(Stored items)
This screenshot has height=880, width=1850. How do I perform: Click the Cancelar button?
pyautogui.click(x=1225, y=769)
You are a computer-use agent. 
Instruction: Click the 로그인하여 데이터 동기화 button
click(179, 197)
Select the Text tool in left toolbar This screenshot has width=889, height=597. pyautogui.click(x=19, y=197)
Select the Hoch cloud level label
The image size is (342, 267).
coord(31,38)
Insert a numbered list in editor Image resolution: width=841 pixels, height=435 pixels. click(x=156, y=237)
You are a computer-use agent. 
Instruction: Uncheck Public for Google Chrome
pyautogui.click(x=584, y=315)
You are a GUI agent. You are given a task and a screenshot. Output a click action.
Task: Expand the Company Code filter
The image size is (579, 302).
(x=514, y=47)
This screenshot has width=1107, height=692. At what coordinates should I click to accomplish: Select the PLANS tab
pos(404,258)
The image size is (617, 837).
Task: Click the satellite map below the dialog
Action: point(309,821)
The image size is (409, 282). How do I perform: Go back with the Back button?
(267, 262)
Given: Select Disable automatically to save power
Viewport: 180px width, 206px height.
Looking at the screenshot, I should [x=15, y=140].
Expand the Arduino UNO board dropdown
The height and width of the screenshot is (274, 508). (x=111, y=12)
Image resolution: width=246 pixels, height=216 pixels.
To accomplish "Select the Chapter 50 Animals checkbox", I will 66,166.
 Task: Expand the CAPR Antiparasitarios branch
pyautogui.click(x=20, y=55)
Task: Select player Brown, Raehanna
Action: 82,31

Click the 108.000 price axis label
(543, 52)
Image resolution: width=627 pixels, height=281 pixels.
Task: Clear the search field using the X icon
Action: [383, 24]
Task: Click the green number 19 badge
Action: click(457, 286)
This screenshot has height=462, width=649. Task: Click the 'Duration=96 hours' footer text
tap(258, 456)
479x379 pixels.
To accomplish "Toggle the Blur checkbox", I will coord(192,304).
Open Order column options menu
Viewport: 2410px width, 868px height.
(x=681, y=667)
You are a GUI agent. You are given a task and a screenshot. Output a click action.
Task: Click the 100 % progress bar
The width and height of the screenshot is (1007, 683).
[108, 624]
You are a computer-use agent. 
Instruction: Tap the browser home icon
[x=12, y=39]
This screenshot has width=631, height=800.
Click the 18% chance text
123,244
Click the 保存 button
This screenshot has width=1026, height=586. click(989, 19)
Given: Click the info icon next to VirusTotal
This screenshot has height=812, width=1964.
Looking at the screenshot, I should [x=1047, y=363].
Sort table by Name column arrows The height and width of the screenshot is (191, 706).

* _Required work_: The expected response is the full set of records, reproduced exactly.

* _Completed task_:
This screenshot has height=880, width=1850. How do I perform: Click the Cancelar button?
pyautogui.click(x=1225, y=769)
You are a computer-use agent. 
Instruction: Click the 로그인하여 데이터 동기화 button
click(179, 197)
Select the Text tool in left toolbar This screenshot has width=889, height=597. pyautogui.click(x=19, y=197)
Select the Hoch cloud level label
The image size is (342, 267).
coord(31,38)
Insert a numbered list in editor Image resolution: width=841 pixels, height=435 pixels. click(x=156, y=237)
You are a computer-use agent. 
Instruction: Uncheck Public for Google Chrome
pyautogui.click(x=584, y=315)
You are a GUI agent. You are given a task and a screenshot. Output a click action.
Task: Expand the Company Code filter
The image size is (579, 302).
(x=514, y=47)
This screenshot has width=1107, height=692. At what coordinates should I click to accomplish: Select the PLANS tab
pos(404,258)
The image size is (617, 837).
Task: Click the satellite map below the dialog
Action: point(309,821)
The image size is (409, 282). How do I perform: Go back with the Back button?
(267, 262)
Given: Select Disable automatically to save power
Viewport: 180px width, 206px height.
Looking at the screenshot, I should [x=15, y=140].
Expand the Arduino UNO board dropdown
The height and width of the screenshot is (274, 508). (x=111, y=12)
Image resolution: width=246 pixels, height=216 pixels.
To accomplish "Select the Chapter 50 Animals checkbox", I will 66,166.
 Task: Expand the CAPR Antiparasitarios branch
pyautogui.click(x=20, y=55)
Task: Select player Brown, Raehanna
Action: 82,31

Click the 108.000 price axis label
(543, 52)
Image resolution: width=627 pixels, height=281 pixels.
Task: Clear the search field using the X icon
Action: [383, 24]
Task: Click the green number 19 badge
Action: click(457, 286)
This screenshot has height=462, width=649. Task: Click the 'Duration=96 hours' footer text
tap(258, 456)
479x379 pixels.
To accomplish "Toggle the Blur checkbox", I will coord(192,304).
Open Order column options menu
Viewport: 2410px width, 868px height.
(x=681, y=667)
You are a GUI agent. You are given a task and a screenshot. Output a click action.
Task: Click the 100 % progress bar
The width and height of the screenshot is (1007, 683).
[108, 624]
You are a computer-use agent. 
Instruction: Tap the browser home icon
[x=12, y=39]
This screenshot has width=631, height=800.
Click the 18% chance text
123,244
Click the 保存 button
This screenshot has width=1026, height=586. click(989, 19)
Given: Click the info icon next to VirusTotal
This screenshot has height=812, width=1964.
Looking at the screenshot, I should [x=1047, y=363].
Sort table by Name column arrows The height and width of the screenshot is (191, 706).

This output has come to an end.